JERUSALEM (AP) — Israel said Tuesday it has proof that Iran stole classified documents from the U.N. atomic energy agency nearly two decades ago and used them to conceal its nuclear activities from international inspectors.
The documents appear to show that Iran was spying on the inspectors and trying to anticipate and respond to any allegations of wrongdoing, but they do not appear to contain any evidence it was pursuing nuclear weapons. The release came as Israel has been pressing the U.S. and other world powers not to restore a tattered nuclear deal with Iran.
Israeli Prime Minister Naftali Bennett circulated the documents to media. His office said they came from a trove of Iranian nuclear files seized by Israel in 2018 but have not previously been made public. The Wall Street Journal first reported on the documents last week, saying it had obtained them from “a Middle East intelligence agency" in a country opposed to Iran's nuclear program.
Bennett said he was sharing the documents in response to remarks by Iranian Foreign Minister Hossein Amirabdollahian at the World Economic Forum in Davos, Switzerland, who dismissed the allegations as “lies." The foreign minister pointed to previous times when Israel has issued dire warnings — which did not come to pass — that Iran was about to develop nuclear weapons.
“Spreading lies? Come on. I’m holding right here the proof of your lies in my hands," Bennett said in a video circulated to media.

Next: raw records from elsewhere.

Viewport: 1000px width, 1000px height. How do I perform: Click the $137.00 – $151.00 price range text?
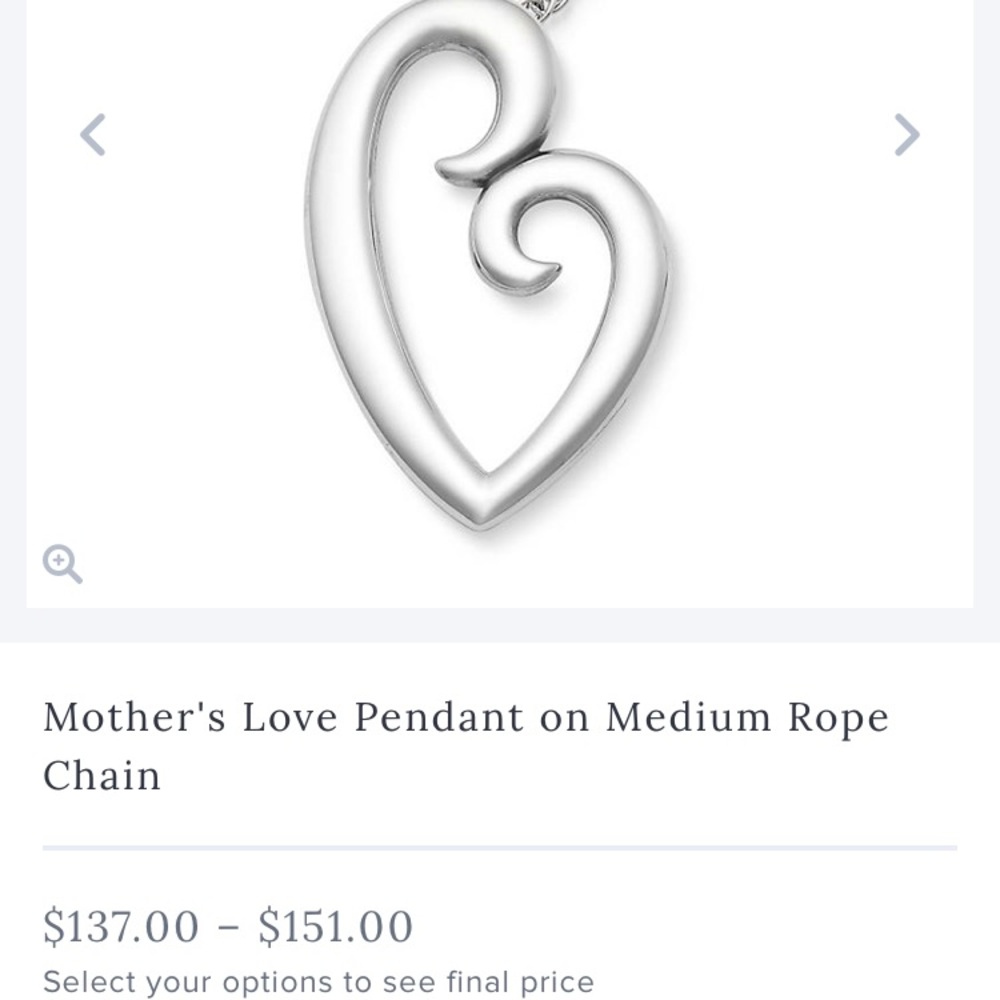pos(228,927)
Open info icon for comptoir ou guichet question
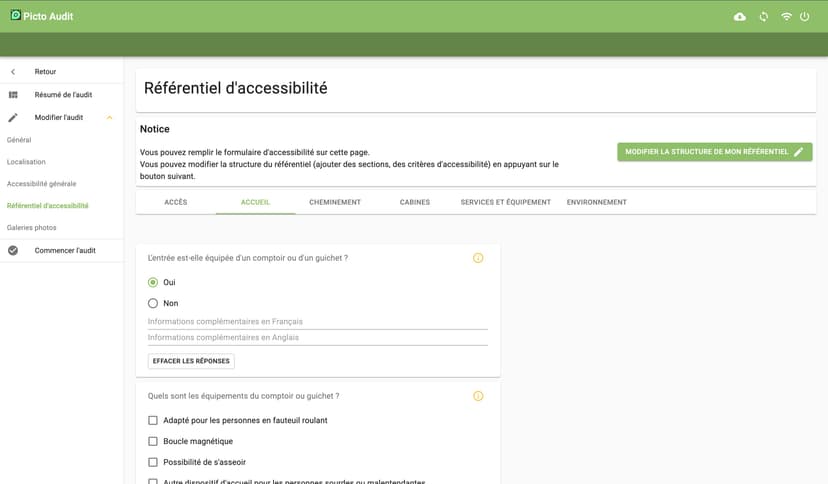Image resolution: width=828 pixels, height=484 pixels. tap(478, 258)
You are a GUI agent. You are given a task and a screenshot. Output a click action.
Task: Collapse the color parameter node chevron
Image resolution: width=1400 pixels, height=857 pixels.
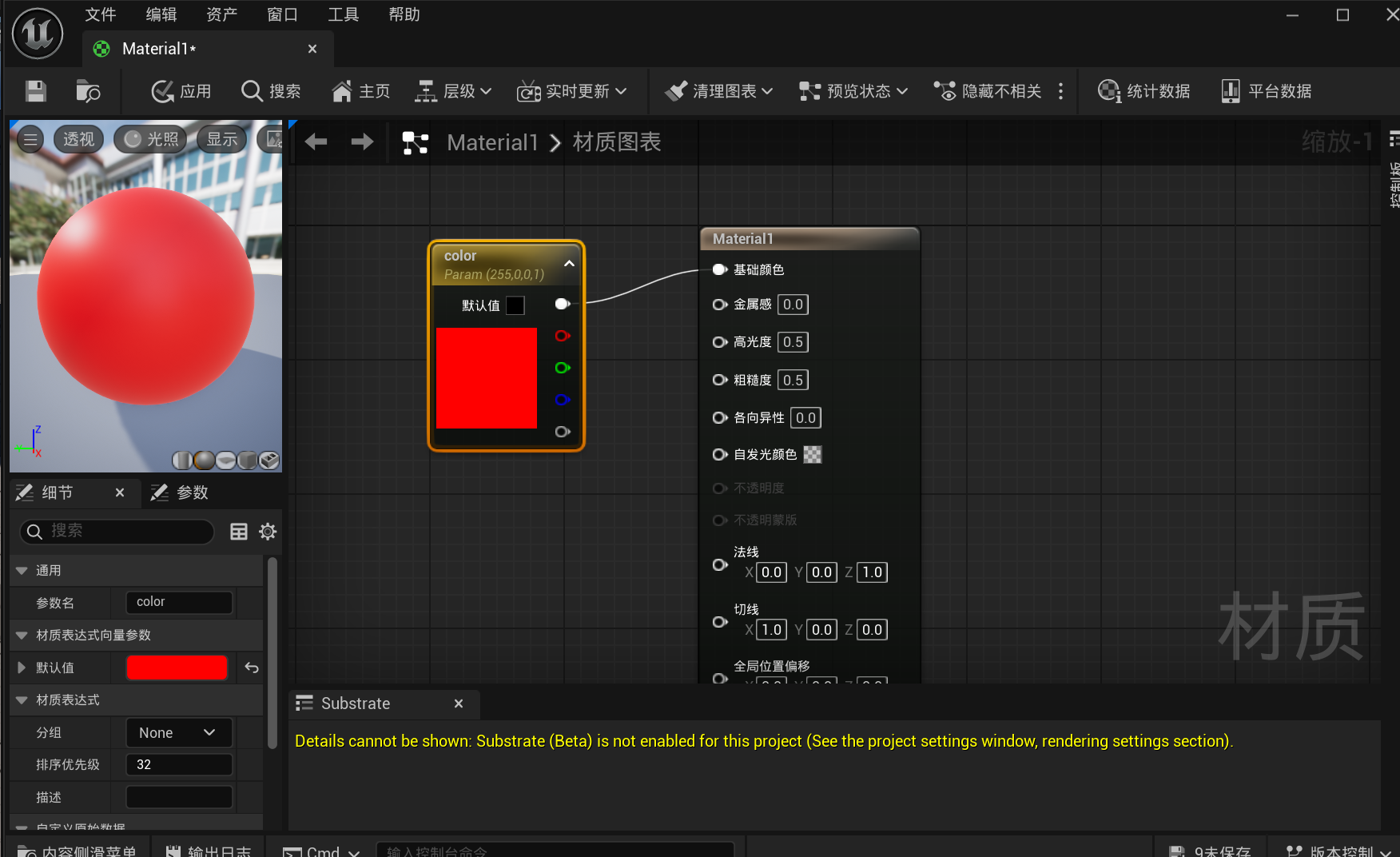pos(569,264)

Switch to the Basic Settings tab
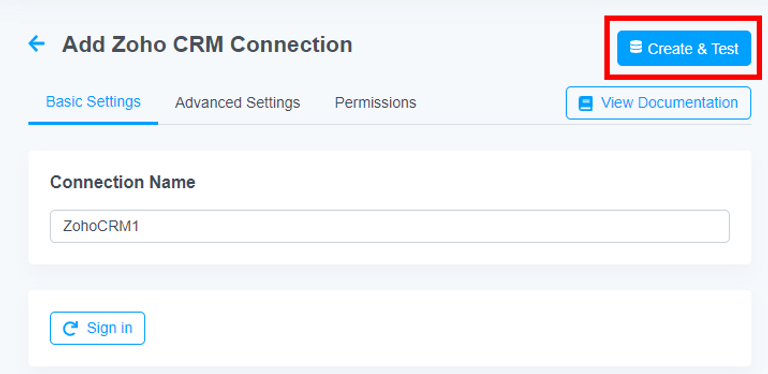point(93,102)
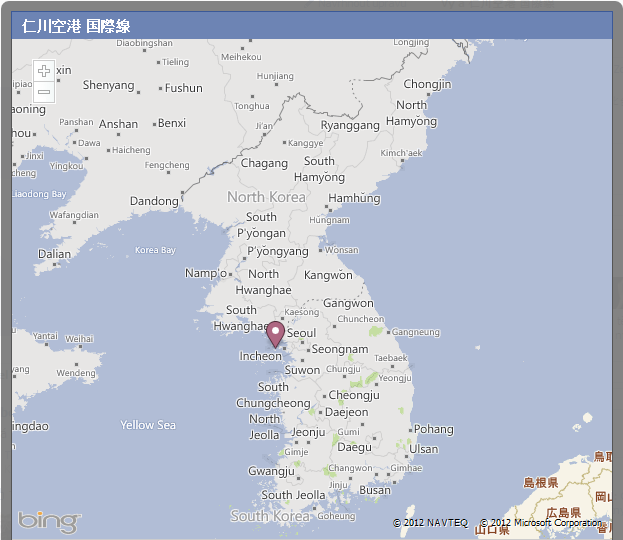Viewport: 623px width, 540px height.
Task: Click the Dalian city label
Action: (55, 254)
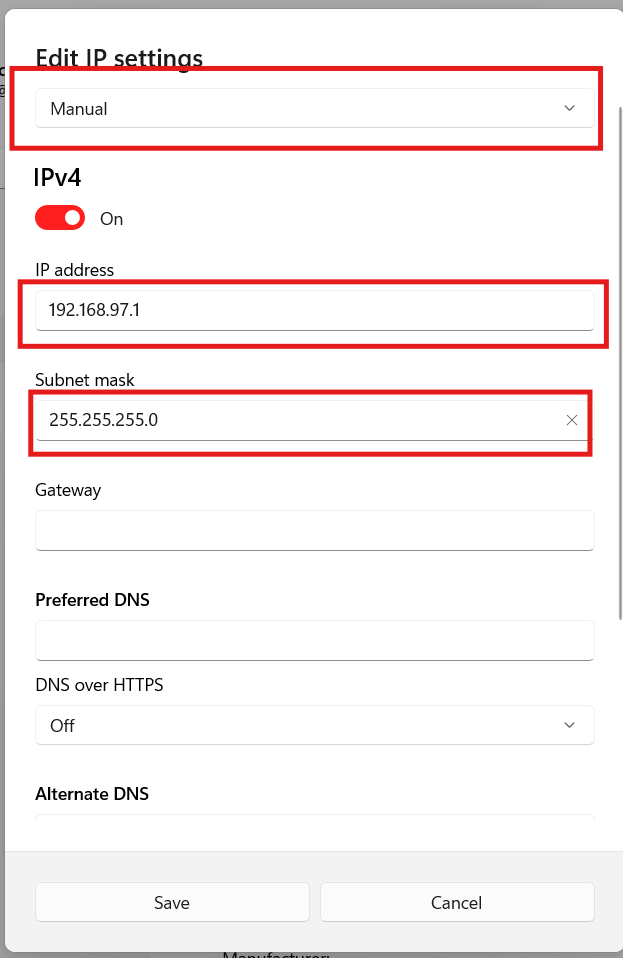Clear the subnet mask using the X icon

click(572, 420)
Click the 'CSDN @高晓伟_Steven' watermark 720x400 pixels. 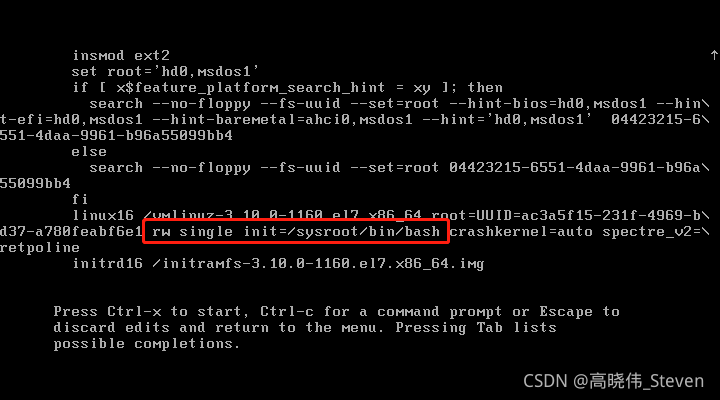(x=613, y=381)
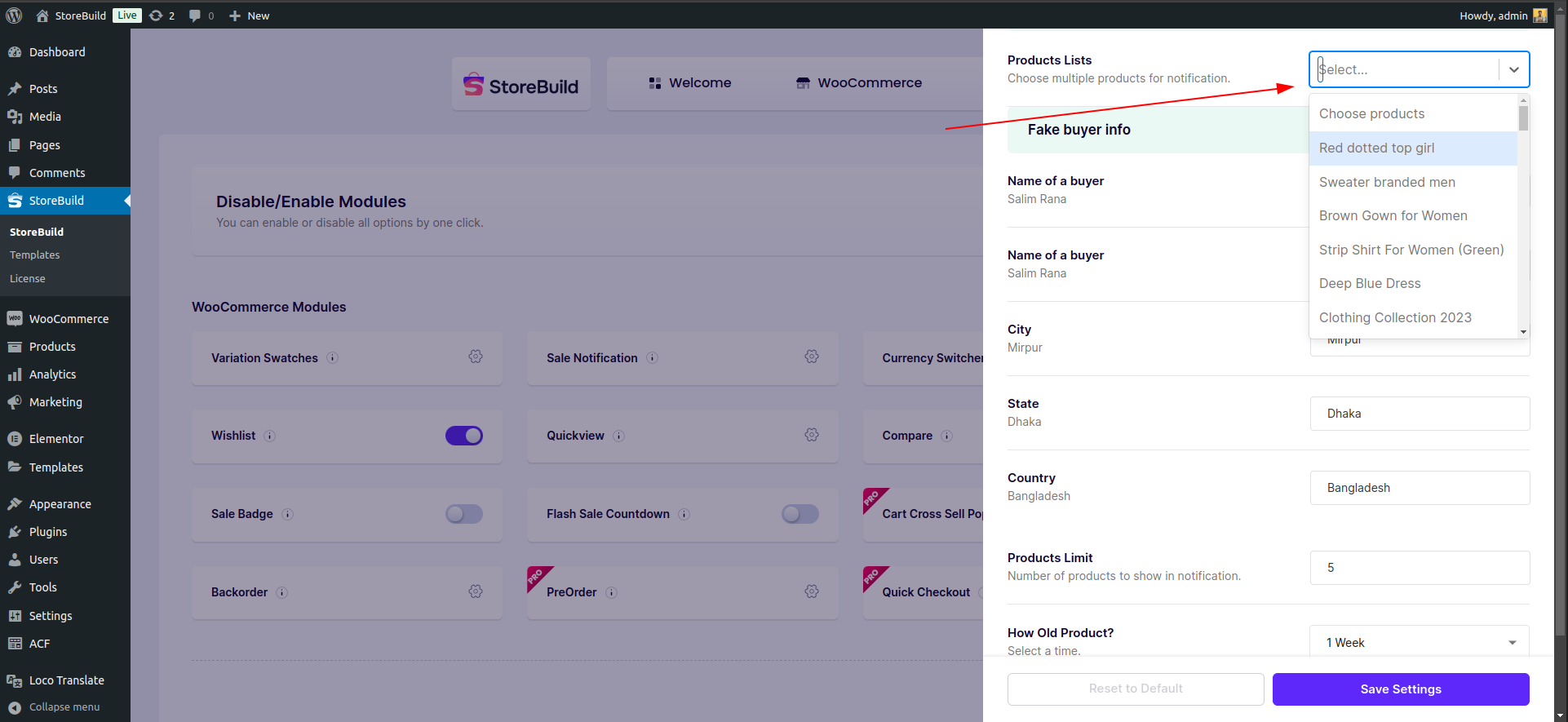
Task: Turn on Flash Sale Countdown toggle
Action: pos(800,514)
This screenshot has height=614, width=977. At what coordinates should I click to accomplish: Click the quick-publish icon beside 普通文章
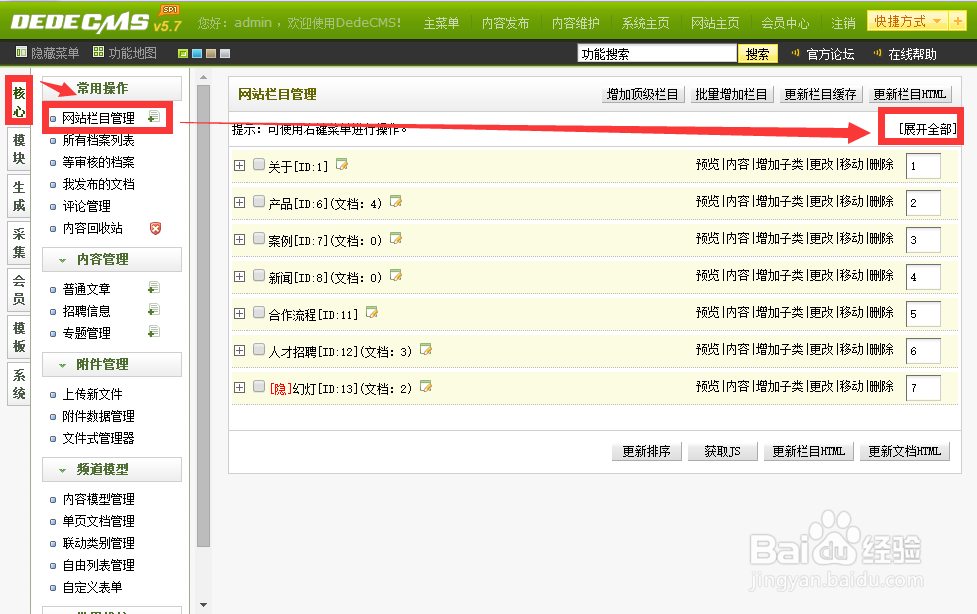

The Persian-language documents, which could not be immediately authenticated, appear to be marked with official stamps, some bearing the word “secret.”
“After Iran stole classified documents from the U.N.’s atomic agency, Iran used that information to figure out what the atomic agency was hoping to find, and then created cover stories and hid evidence to evade their nuclear probes," Bennett said.
Iran has always insisted its nuclear program is for purely peaceful purposes. U.S. intelligence agencies, Western nations and the International Atomic Energy Agency have said Iran ran an organized nuclear weapons program until 2003.
Israel views Iran as its greatest threat and was virulently opposed to the 2015 nuclear agreement signed by Iran and world powers, saying it did not contain enough safeguards to keep Iran from developing a weapons capability or address other Iranian military threats in the region. It welcomed the Trump administration's decision to unilaterally withdraw from that deal, causing its collapse, and is opposed to U.S. efforts to revive the accord.
Israel is widely believed to be the only nuclear-armed state in the Middle East. It has never publicly acknowledged having such weapons.
One of the documents shared by Israel, a purported Iranian intelligence memo from 2004, says “27 pages of classified IAEA documents” are being sent to prepare for an inspection of Iran's Arak heavy water nuclear reactor. The reactor produces plutonium as a byproduct, which can be used for nuclear weapons. The memo says the documents were “obtained using intelligence methods.”
Another purported Iranian intelligence memo, from 2006, offers a translation of a “highly confidential agency report” about a “green salt” project. The U.S. has said the “Green Salt Project” was an Iranian plan to link diverse components of a nuclear weapons program, including uranium enrichment, high explosives testing and a missile re-entry vehicle.
In one set of documents, an Iranian official requests in handwritten notes that the liquidation date of a company that had been operating the Gachin uranium mine be changed from 2001 to 2003. The official writes that the atomic agency will be asking about it, saying “we must hurry.”
The Wall Street Journal, citing unnamed intelligence officials, said this change allowed Iran to tell the IAEA that the work done on the mine prior to 2003 was carried out by a private company under the auspices of Iran’s atomic energy agency, when in fact the mine was operated by the Defense Ministry as part of a potential nuclear weapons program.
The Biden administration says it is making a final push for an agreement that would lift sanctions on Iran in return for limits and oversight of its nuclear activities. The inspections would likely be carried out by the IAEA.
Since the collapse of the deal, Iran has resumed key aspects of its nuclear program, including enrichment of uranium beyond the limits outlined in the agreement. Israel's defense minister recently claimed that Iran is just weeks away from producing enough enriched uranium required to make a bomb.
Rob Malley, the U.S. envoy to the talks, acknowledged last week that the chances of success were “tenuous." But he said the administration still believes Iran's nuclear program is less of a threat inside a deal than outside one.
Yoel Guzansky, a senior fellow and Iran expert at Israel's Institute for National Security Studies, said the leak of the documents was likely aimed at influencing the U.S. as it tries to close a new deal. But he said it would likely not have much impact.
“People understand what the threat from Iran is,” he said. “They understand that Iran is lying and cheating and hiding for years. I don't think it comes as a surprise for anyone, so I don't see any long-term effect of these documents.”